**WHAT IS REQUIRED:**
Find the string "left" in the records. Copy each line that has it.

--- INPUT DATA ---

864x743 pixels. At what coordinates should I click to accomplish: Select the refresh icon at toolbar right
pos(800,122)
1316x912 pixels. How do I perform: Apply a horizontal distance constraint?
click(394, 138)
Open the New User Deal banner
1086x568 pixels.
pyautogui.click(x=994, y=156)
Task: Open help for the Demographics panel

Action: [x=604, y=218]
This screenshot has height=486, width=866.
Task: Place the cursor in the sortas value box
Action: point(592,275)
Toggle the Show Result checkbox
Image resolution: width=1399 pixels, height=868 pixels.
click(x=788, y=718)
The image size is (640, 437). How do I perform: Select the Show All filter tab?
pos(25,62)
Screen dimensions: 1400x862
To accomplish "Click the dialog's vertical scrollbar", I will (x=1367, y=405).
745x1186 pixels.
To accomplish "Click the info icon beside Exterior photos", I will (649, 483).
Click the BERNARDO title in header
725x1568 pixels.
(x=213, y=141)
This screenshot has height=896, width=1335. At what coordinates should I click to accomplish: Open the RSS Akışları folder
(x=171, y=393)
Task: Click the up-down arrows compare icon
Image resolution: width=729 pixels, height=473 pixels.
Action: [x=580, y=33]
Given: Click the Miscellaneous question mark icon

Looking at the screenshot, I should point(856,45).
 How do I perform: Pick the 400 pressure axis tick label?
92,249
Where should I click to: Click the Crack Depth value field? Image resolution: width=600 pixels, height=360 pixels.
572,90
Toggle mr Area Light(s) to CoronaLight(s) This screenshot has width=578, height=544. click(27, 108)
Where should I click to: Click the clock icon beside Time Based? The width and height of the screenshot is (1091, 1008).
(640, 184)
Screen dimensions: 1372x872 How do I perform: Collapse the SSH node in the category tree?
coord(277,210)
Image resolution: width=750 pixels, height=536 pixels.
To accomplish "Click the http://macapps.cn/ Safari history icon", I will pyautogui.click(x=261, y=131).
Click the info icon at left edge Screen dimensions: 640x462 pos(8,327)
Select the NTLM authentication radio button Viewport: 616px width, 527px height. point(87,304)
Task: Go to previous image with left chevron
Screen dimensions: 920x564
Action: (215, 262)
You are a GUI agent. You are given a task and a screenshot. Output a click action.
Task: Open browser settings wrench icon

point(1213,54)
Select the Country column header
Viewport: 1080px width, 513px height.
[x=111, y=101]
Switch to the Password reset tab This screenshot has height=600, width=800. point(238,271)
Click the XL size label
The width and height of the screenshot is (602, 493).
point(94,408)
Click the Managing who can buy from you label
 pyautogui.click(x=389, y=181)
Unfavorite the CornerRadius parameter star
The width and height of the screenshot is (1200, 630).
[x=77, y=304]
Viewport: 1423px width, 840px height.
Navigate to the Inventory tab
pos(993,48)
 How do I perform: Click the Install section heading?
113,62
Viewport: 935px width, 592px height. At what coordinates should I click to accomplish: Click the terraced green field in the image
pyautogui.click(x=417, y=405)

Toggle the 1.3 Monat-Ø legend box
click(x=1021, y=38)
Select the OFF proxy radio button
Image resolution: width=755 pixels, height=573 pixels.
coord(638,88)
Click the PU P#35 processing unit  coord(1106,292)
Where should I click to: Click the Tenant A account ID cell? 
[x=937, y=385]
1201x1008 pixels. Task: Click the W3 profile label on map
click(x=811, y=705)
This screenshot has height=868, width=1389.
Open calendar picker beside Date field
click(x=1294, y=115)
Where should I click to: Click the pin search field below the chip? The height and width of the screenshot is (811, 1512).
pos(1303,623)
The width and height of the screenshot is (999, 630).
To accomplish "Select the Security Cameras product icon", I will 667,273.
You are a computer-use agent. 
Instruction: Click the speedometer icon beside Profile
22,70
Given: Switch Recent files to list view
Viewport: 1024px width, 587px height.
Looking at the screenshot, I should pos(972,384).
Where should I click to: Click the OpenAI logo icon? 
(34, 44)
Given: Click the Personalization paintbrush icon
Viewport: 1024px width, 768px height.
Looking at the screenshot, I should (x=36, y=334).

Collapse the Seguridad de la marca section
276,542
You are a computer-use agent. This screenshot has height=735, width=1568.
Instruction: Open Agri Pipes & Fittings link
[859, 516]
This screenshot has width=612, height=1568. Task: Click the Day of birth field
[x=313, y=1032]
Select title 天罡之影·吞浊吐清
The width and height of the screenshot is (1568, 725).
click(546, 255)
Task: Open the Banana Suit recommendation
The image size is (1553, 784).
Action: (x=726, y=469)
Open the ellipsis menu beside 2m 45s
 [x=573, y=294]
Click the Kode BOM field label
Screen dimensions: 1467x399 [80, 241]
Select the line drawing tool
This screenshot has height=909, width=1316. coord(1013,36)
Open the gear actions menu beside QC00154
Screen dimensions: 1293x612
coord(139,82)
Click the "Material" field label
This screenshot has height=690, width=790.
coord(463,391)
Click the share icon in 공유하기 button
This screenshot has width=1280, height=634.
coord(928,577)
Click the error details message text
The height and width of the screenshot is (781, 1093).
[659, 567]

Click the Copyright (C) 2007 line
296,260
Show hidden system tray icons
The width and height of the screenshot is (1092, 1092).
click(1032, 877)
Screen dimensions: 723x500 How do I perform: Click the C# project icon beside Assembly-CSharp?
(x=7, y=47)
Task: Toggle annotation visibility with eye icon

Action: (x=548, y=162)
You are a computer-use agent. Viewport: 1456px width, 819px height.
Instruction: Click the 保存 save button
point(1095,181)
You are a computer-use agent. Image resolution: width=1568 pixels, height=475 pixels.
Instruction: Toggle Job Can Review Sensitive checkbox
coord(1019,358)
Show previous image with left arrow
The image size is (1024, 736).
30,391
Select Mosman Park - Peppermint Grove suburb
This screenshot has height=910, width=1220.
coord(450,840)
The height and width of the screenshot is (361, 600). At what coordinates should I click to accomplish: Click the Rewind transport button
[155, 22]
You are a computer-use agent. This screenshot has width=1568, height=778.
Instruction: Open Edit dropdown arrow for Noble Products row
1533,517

---

**TASK ANSWER:**
Click the info icon at left edge Screen dimensions: 640x462 pos(8,327)
Task: Go to previous image with left chevron
Show previous image with left arrow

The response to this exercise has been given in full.